A World with No Backup Plan

Digital systems and AI are taking over many functions before software designers can make them fail-safe. Is there time to fix this?



See the new issue of Briefings magazine, available at newsstands and online.

American Airlines executives (and hundreds of thousands of the carrier’s passengers) got a serious scare late last November. As the Christmas travel season began, the airline found it had no pilots for 15,000 flights scheduled for the last two weeks of 2017. The problem was—as it often is nowadays—a software glitch. The airline’s algorithm for matching planes and flight crews should have granted time off in accordance with schedule needs and seniority. Instead, it gave time off to any pilot who had put in a request. There was no procedure in place to repair the breach.

Fortunately, American was able to come up with a fairly low-tech solution to a modern-age problem: bring humans in to improvise a solution. The company offered pilots 150 percent of their normal pay to work unstaffed flights, and quickly negotiated other details of an emergency plan with the flight crews’ union.

Another day, another glitch. It was a fairly typical digital hiccup, the sort of which we’re all getting accustomed around the developed world. In organizations, such mishaps ground flights, shut down phone systems, mislead medical devices or crash autonomous vehicles. In private lives, the same phenomenon freezes video calls and creates those moments when you try to type “but maybe I’ll come” and find your instant message “corrected” to read “Bugs Mugabe will cope.”


We shouldn’t be too quick to get used to these surprises. All these supposedly minor incidents add up to a major problem that is worsening with every new step toward a completely digitalized society: More and more often, complex systems of software and hardware fail unexpectedly. And when they do, we discover there is no Plan B and no safety net.

The incidents are increasing as we further digitize our lives and connect more of our tools into one infinitely complicated web. As the science writer Fred Guterl has noted, in 21st-century society, all important infrastructure is computer-controlled, waterways as much as airports. Getting a barge down a river, he says, depends on “water-level monitoring, navigation, signaling and locks—all of which are in some way under computer control. Even the rivers are digital.”

So are the people. As the game designer and Georgia Tech professor Ian Bogost points out, we are relentlessly turning all the familiar devices of home and work—the can opener, the toaster, the garden hose, the overhead light—into computers. Today, for example, you can buy smartphone-enabled bike locks, faucets, propane tanks, juicers and baby monitors. The market for these sorts of Internet of Things devices, all capable of gathering and crunching data and of talking to each other, is expected to reach more than $275 billion a year by the end of the decade.

§ WORK TO BE COMPLETED: Continue the article on digital systems failing without a backup plan, picking up after its last paragraph.

§ EXTRACTED ENTRIES:
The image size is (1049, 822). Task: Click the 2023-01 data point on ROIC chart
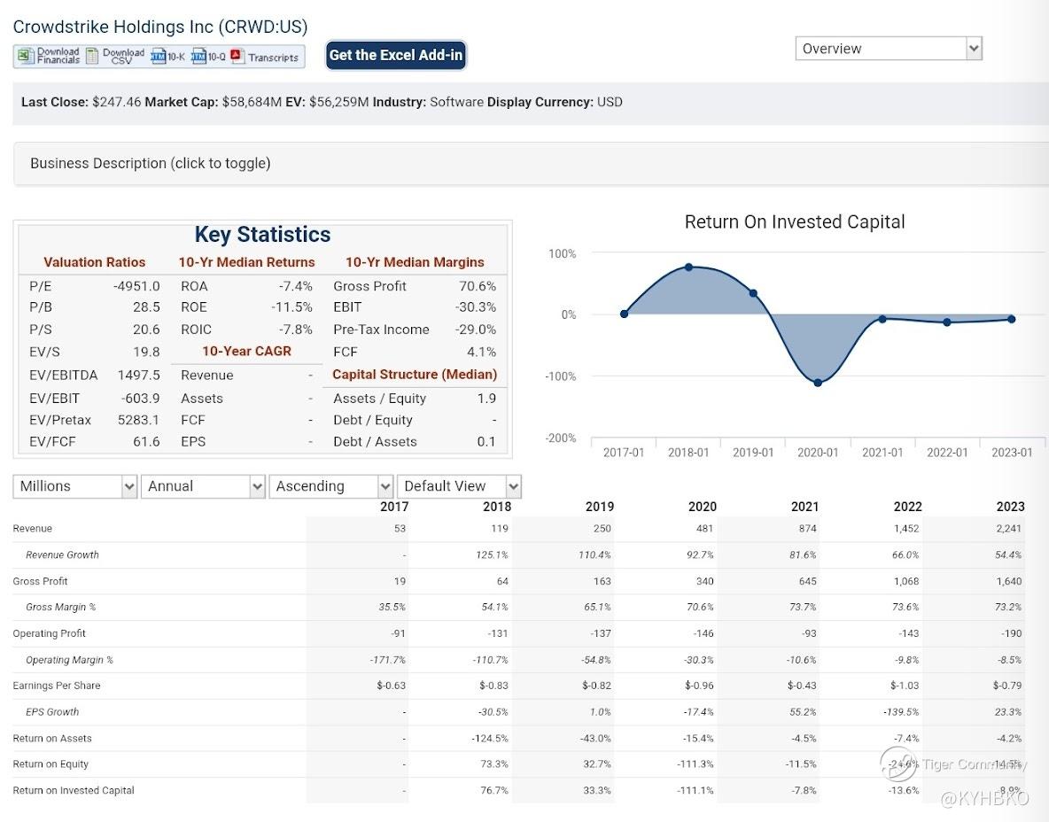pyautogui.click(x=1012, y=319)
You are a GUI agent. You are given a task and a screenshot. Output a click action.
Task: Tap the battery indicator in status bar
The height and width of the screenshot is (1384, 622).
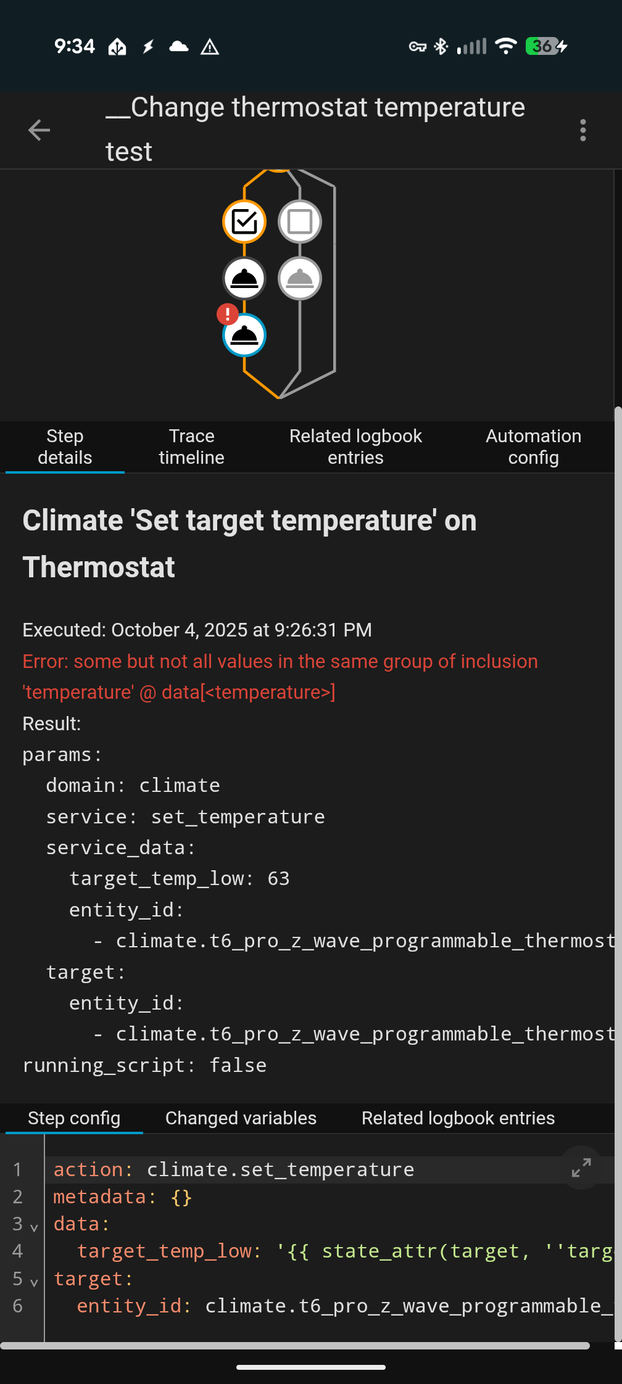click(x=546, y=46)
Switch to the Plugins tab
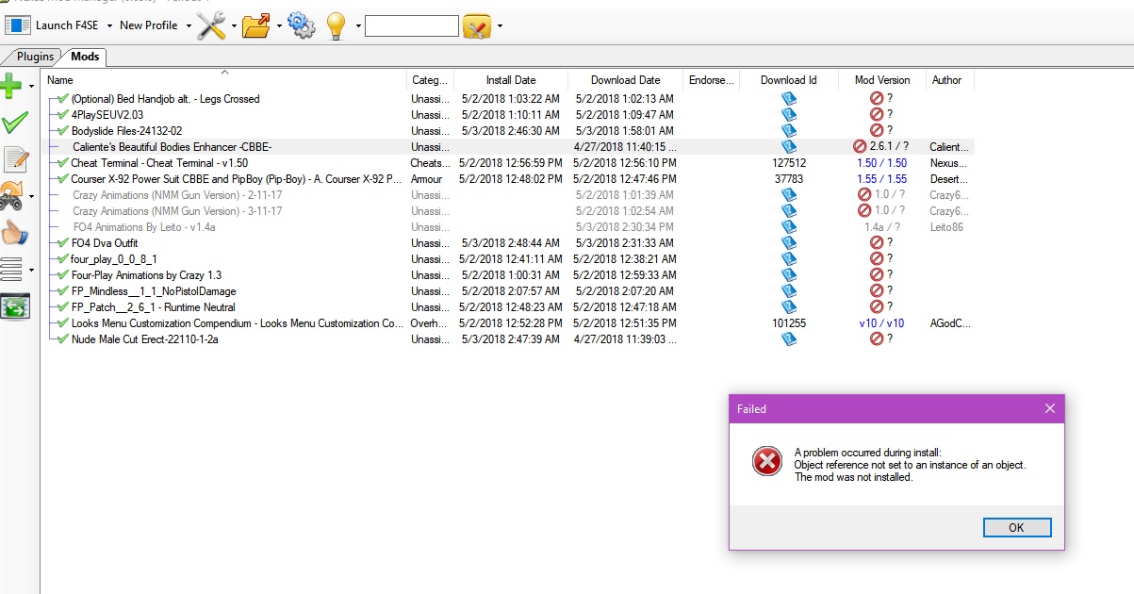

§ EXERCISE RESULT:
“There’s not much work and play left that computers don’t handle,” Bogost wrote in The Atlantic. “People don’t seek out computers in order to get things done; they do the things that let them use computers.” Why else do you need a blender that reports to your smartphone?

Indeed, it is a transformation that is easy and satisfying—so much so that most of us are on this road without giving it much thought.

Until, that is, something goes wrong.

Many of these surprise failures don’t end nearly as well as the American Airlines incident. On July 8, 2015, trading on the New York Stock Exchange was suspended for four hours because a software update didn’t go as expected. That very likely contributed to a 1.7 percent drop in the S&P 500. Worse, in May that same year, an Airbus A400M Atlas military transport crashed near Seville, Spain, after computerized controllers slowed three of its four engines. The cause was a mistakenly erased file, which caused the digital engine controllers to misread data from the engines. Four crew members were killed. Similarly, Asiana Airlines blamed poor software that “led to the unexpected disabling of airspeed protection without adequate warning to the flight crew,” resulting in a Boeing 777 crash near San Francisco in 2014. Three people were killed.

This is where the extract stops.